### PROBLEM DETAILS:
The answer must consist of every line from the data that holds "Switch".

*** Opening SOURCE MATERIAL ***

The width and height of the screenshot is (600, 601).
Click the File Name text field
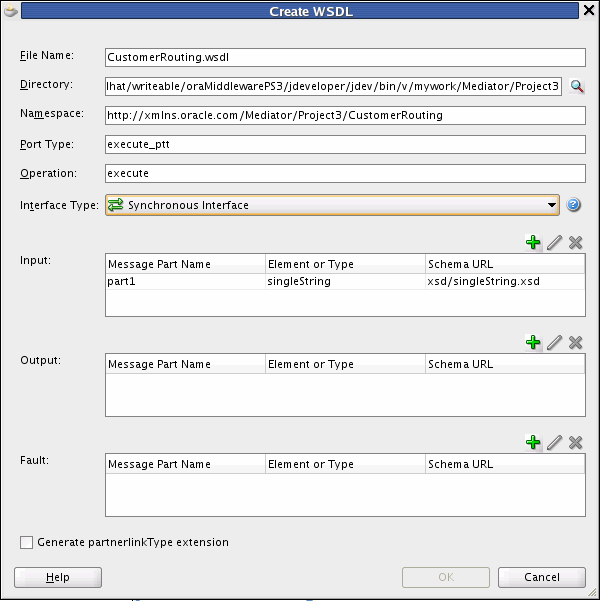click(345, 57)
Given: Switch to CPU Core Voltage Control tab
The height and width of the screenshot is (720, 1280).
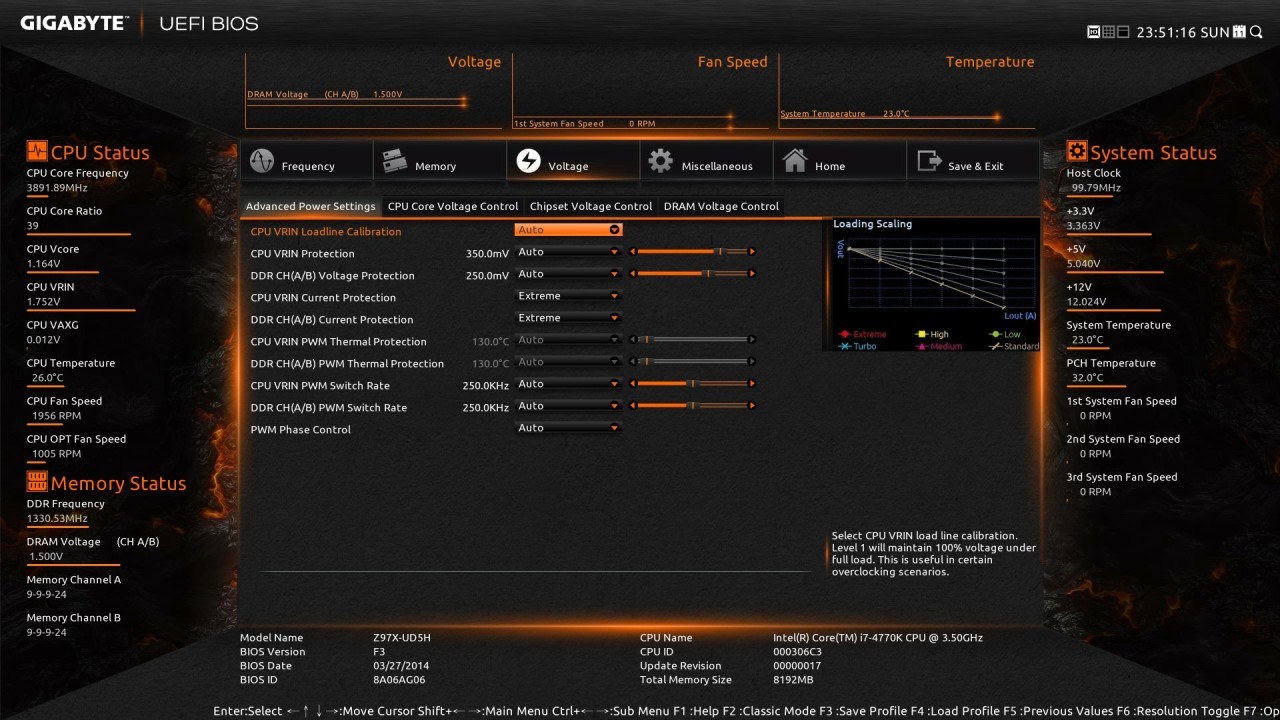Looking at the screenshot, I should pyautogui.click(x=453, y=206).
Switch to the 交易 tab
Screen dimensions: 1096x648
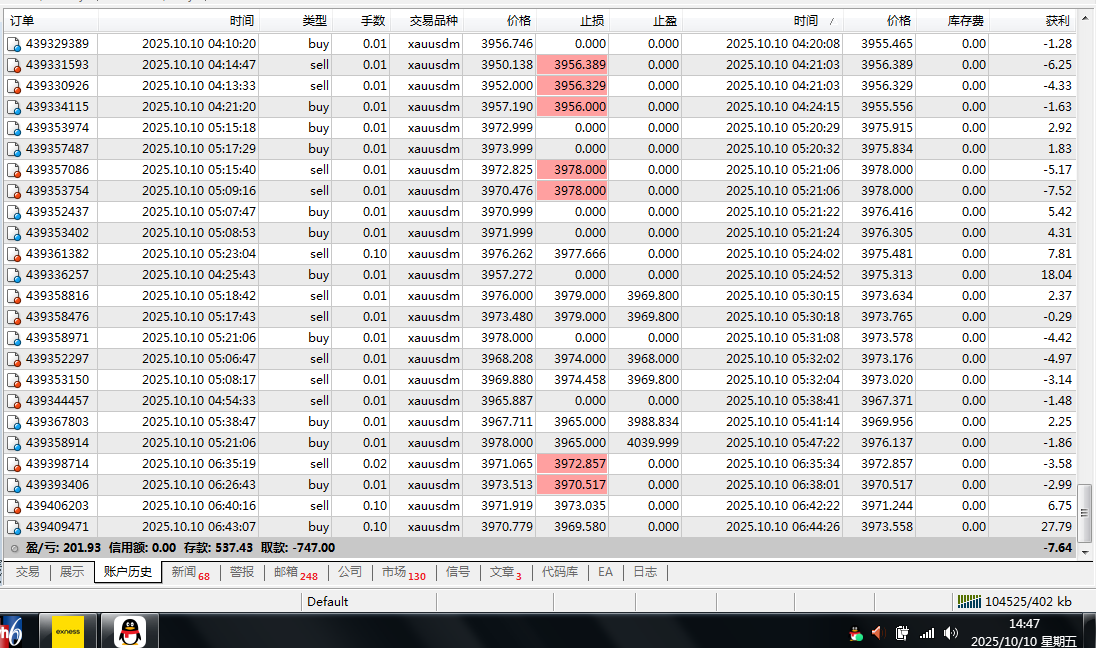tap(27, 572)
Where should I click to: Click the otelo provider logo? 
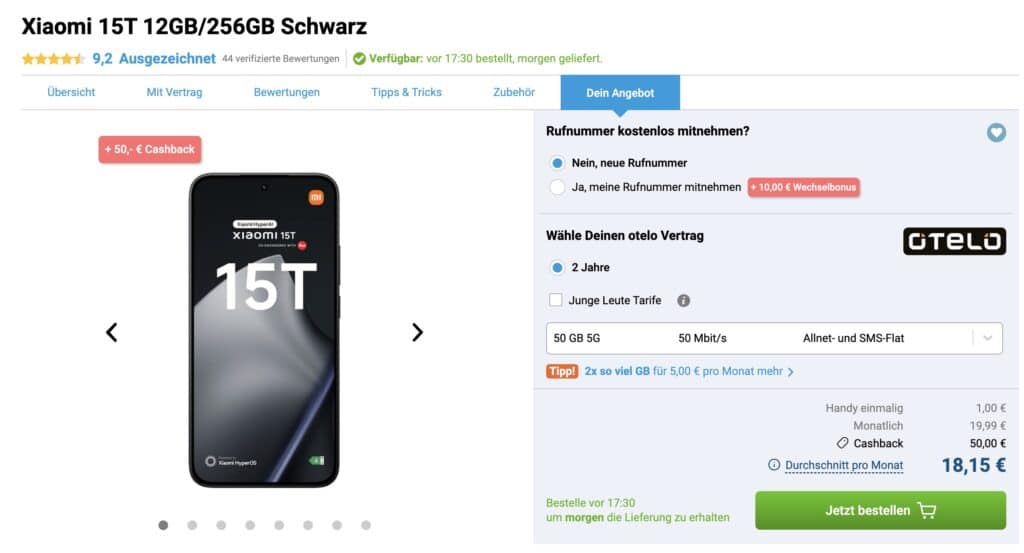[954, 241]
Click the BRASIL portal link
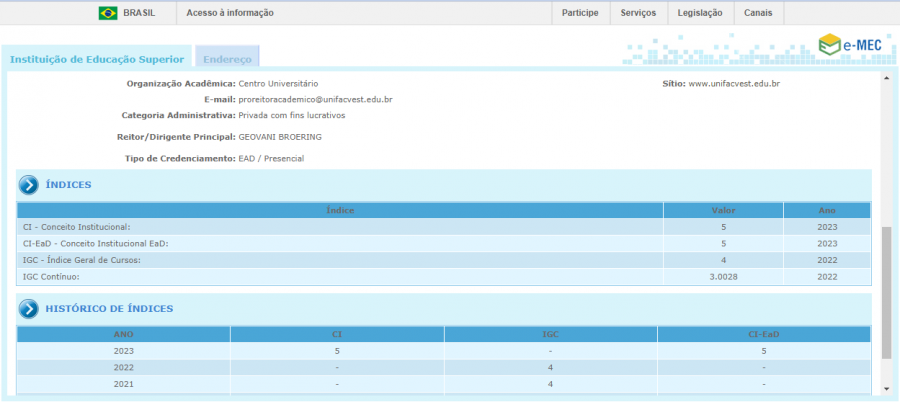Viewport: 900px width, 402px height. [138, 13]
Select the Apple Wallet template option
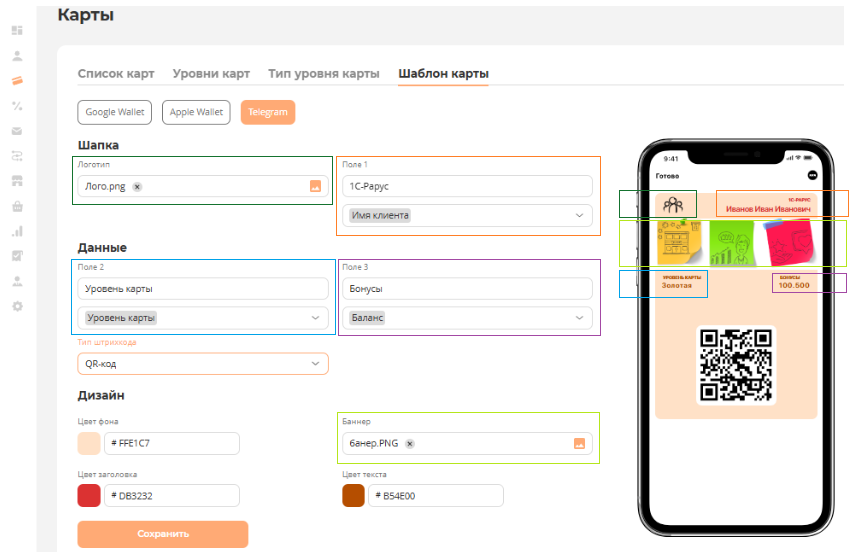This screenshot has height=552, width=858. point(196,112)
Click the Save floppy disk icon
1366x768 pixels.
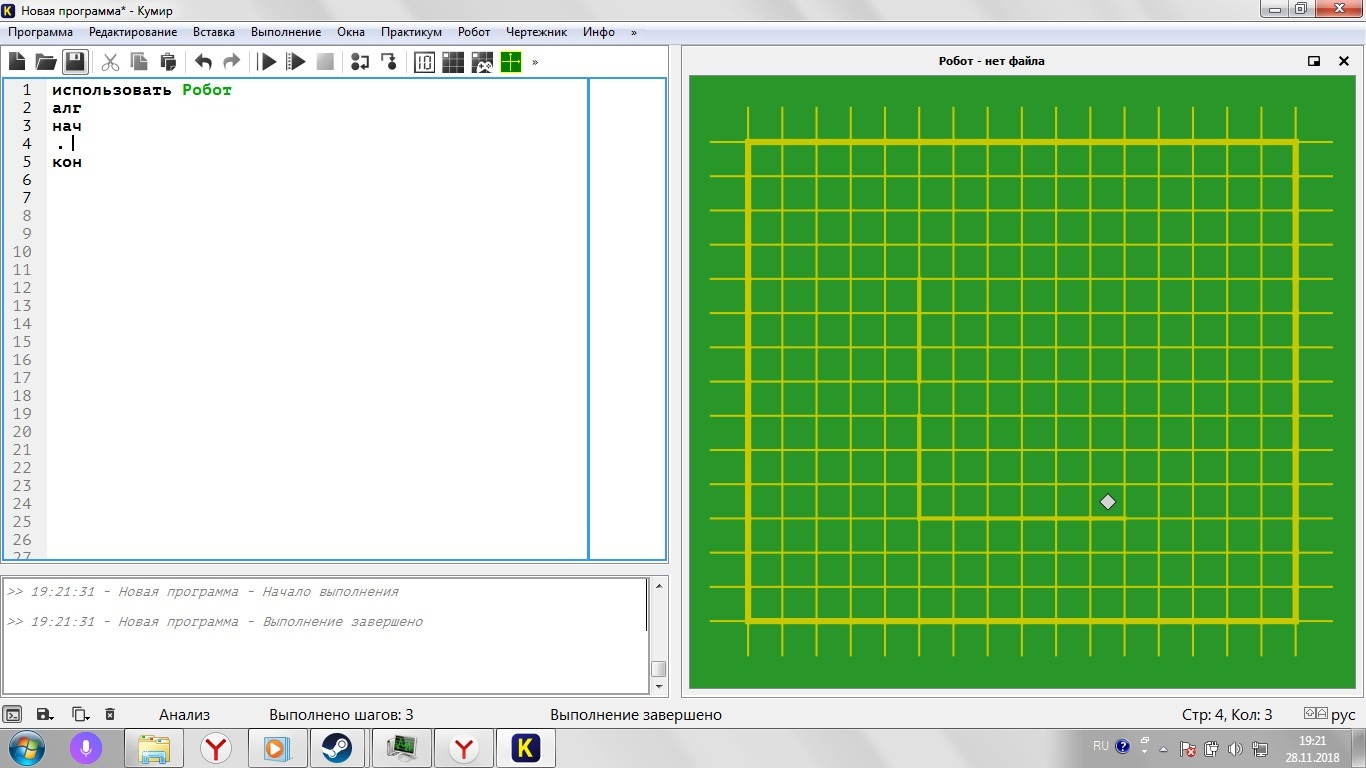(75, 62)
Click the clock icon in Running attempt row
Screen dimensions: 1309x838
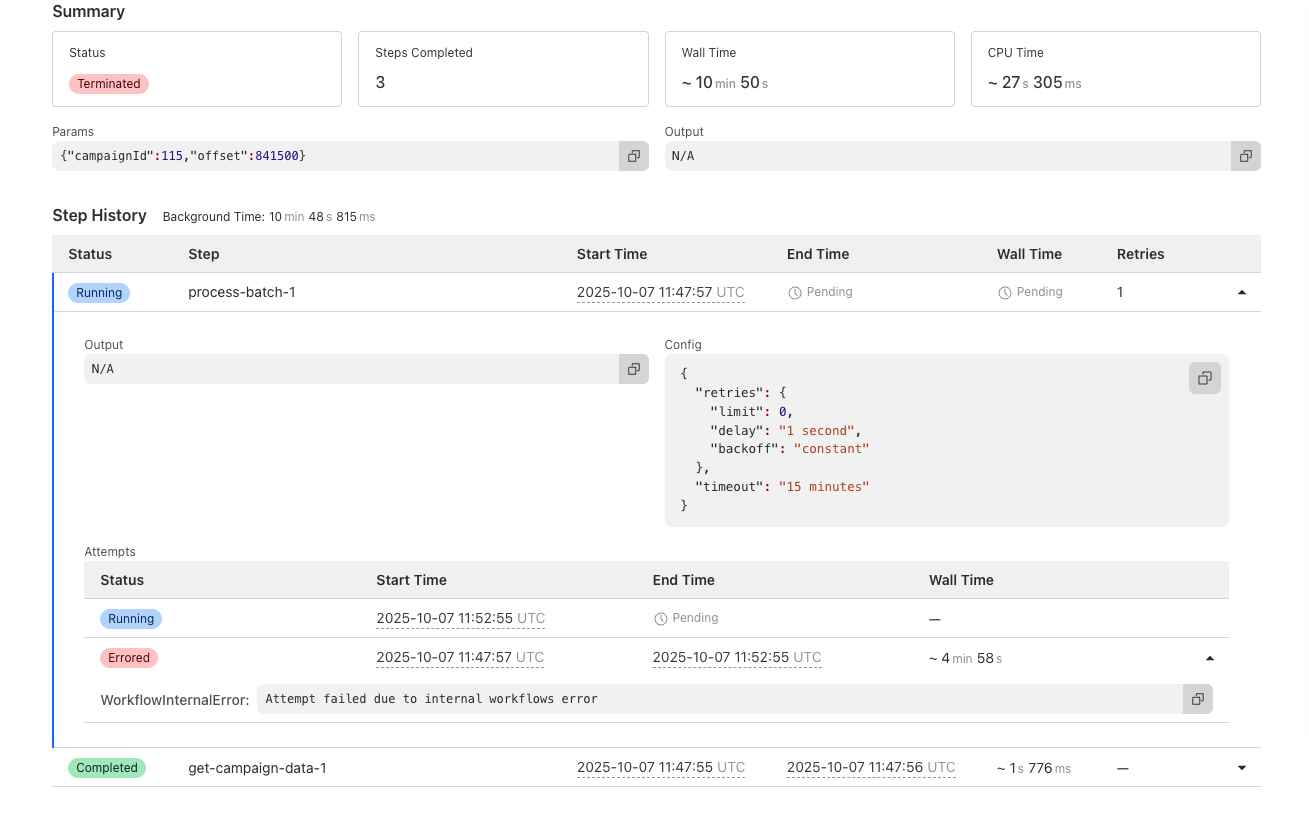point(660,619)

*** Closing SOURCE MATERIAL ***

### RESPONSE TO THE TASK:
Given: Switch to CPU Core Voltage Control tab
Switch to the 交易 tab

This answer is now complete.